韓国史・世界史と交差する、さまざまな人びとの歴史を書く伊東順子さんの連載第5話前篇です。1960年代末にアメリカから独裁政権下の韓国へ戻ってきて歌い始めたフォークシンガー、ハン・デスについて。ぜひお読みください。

韓国で最初のシンガーソングライター 
 1968年春、ハン・デスは震える心でソウル行きの飛行機に乗った。父親に会うために米国に渡ってから4年目、こんどは母親と暮らすために韓国に戻った。10年ぶりの涙の再会だったが、母親は成人した我が子の姿に驚愕したという。長髪にひげにぼろぼろのジーンズ。ベトナム反戦とヒッピームーブメントは世界を席巻していたが、韓国には届いていなかった。
 でも、若者たちは世界の動きを嗅ぎ取っていた。街の小さな音楽茶房では学生たちが、大豆で作ったコーヒーもどきを飲みながら、ビートルズやローリング・ストーンズを聞いていた。彼はニューヨークにいた時と同じように、そこで「自分の歌」を歌いたいと思った。
 「その歌を作ったのは誰なの?」
 「私です」
 自作の詩に曲をつけ、ギターを弾きながら歌い、ハーモニカを鳴らす。音楽関係者たちは初めて見るスタイルに驚き、店の客たちは絞り出すような声でシャウトするハン・デスに熱狂した。テレビ出演に続き、1969年秋には「初リサイタル」(当時の韓国ではライブやコンサートをそう呼んだそうだ)も開かれた。『鯨とり』の大ヒットで知られるソン・チャンシク(1947~)や、まだソウル大の学生だったキム・ミンギ(1951~)なども彼の後に続き、韓国にフォークソングブームが到来した。

1970年代、若者文化は弾圧された
 日本でも「シンガーソングライター」といえば、同じ時期にデビューした岡林信康(1946~)や高田渡(1949~2005)、あるいは吉田拓郎(1946~)のようなフォークシンガーを指す言葉として使われた。それは1970年代の日本ではメインストリームとなっていくのだが、韓国の場合はそうはいかなかった。
 軍事独裁政権は彼らの歌はもちろん、若者の長髪やミニスカートすらも許さなかった。

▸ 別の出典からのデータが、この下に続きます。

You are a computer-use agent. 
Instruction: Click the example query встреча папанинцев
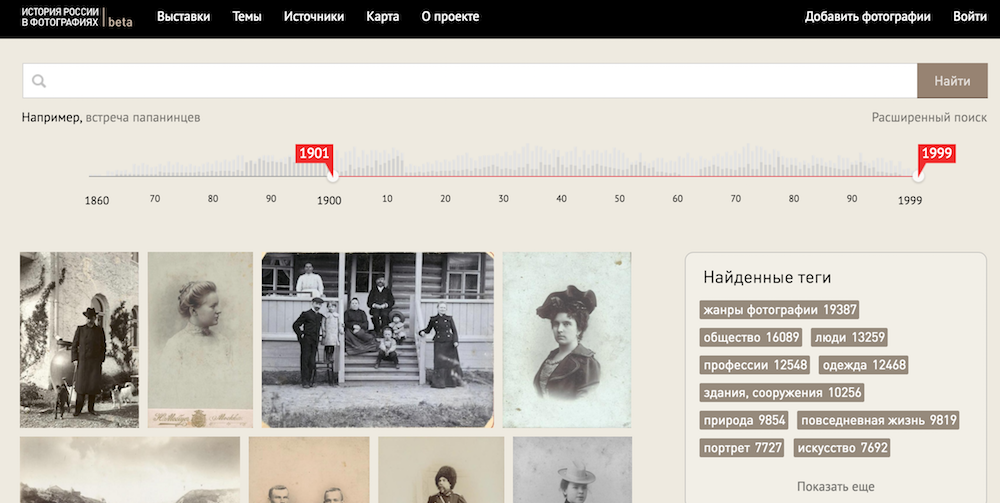(x=142, y=117)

1970年代の韓国で「自由」は徹底的に抑圧され、韓国の「シンガーソングライター第一世代」は、歌うことすらできなくなってしまう。
 そして1971年6月、ハン・デスには「入隊令状」が届く。彼は丸々3年間の軍隊生活を強いられ、一切の活動は停止に追い込まれる。韓国男性にとって兵役は当然の義務ではあったが、「シンボル的な存在である彼は生贄になった」と言う人もいる。

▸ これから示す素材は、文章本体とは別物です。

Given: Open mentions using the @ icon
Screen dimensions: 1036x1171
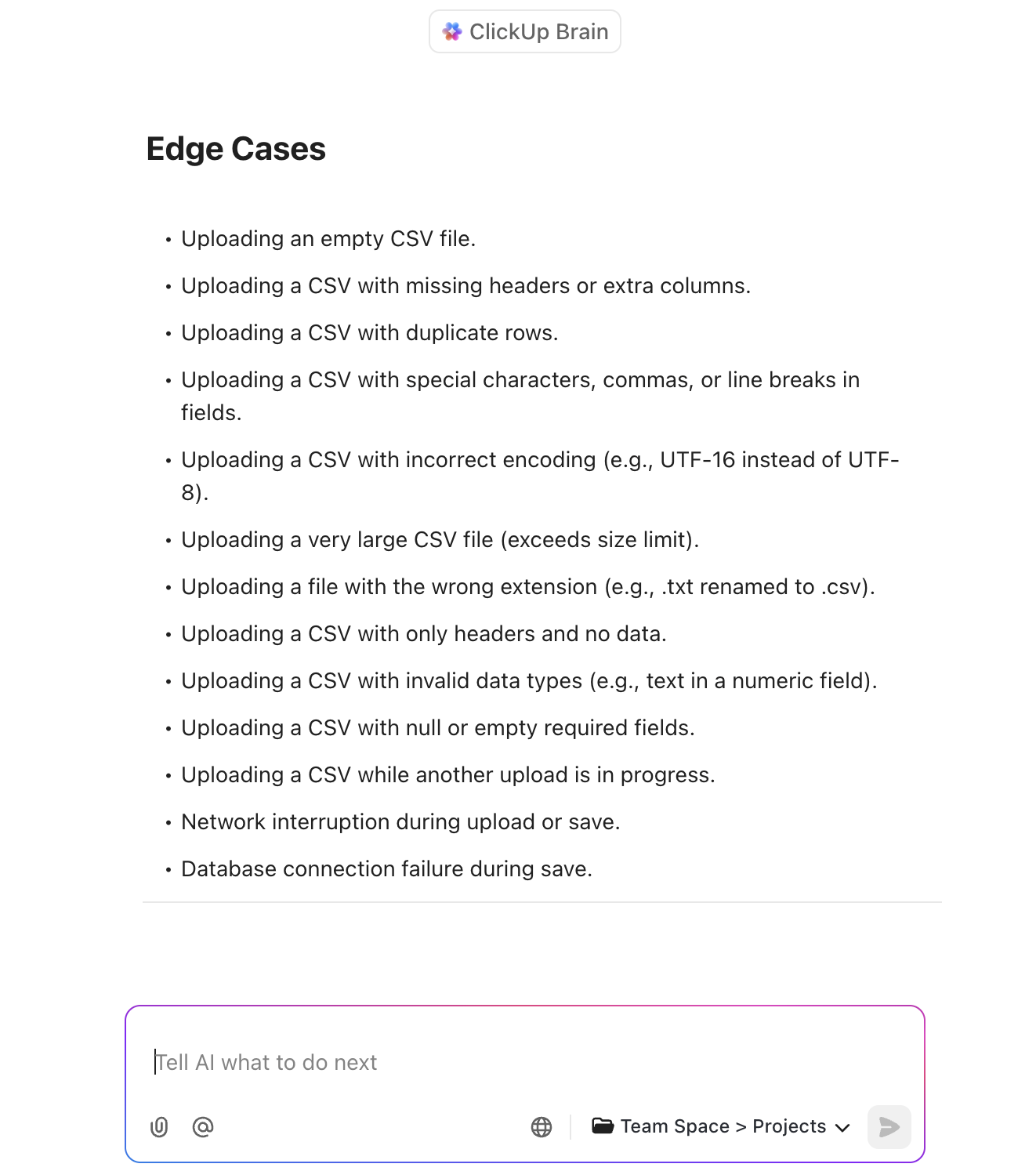Looking at the screenshot, I should pyautogui.click(x=203, y=1127).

 その頃から朴正熙政権は一気に凶暴化する。1972年10月には維新憲法が発布され、大統領直接選挙制が廃止される。人気の野党政治家だった金大中は、73年8月に東京のホテルで拉致される。75年6月の大統領緊急措置法では、ボブ・ディランの『風に吹かれて』やビートルズの『レボリューション』などの外国曲も含めて、内外のフォークやロックの多くが禁止曲とされてしまう。ハン・デスのアルバムも2枚とも発売禁止、2枚目にいたってはマスターテープまで没収されしまう。周辺ではKCIAに連行される人もいて、ハン・デスも徐々に精神を病んでいった。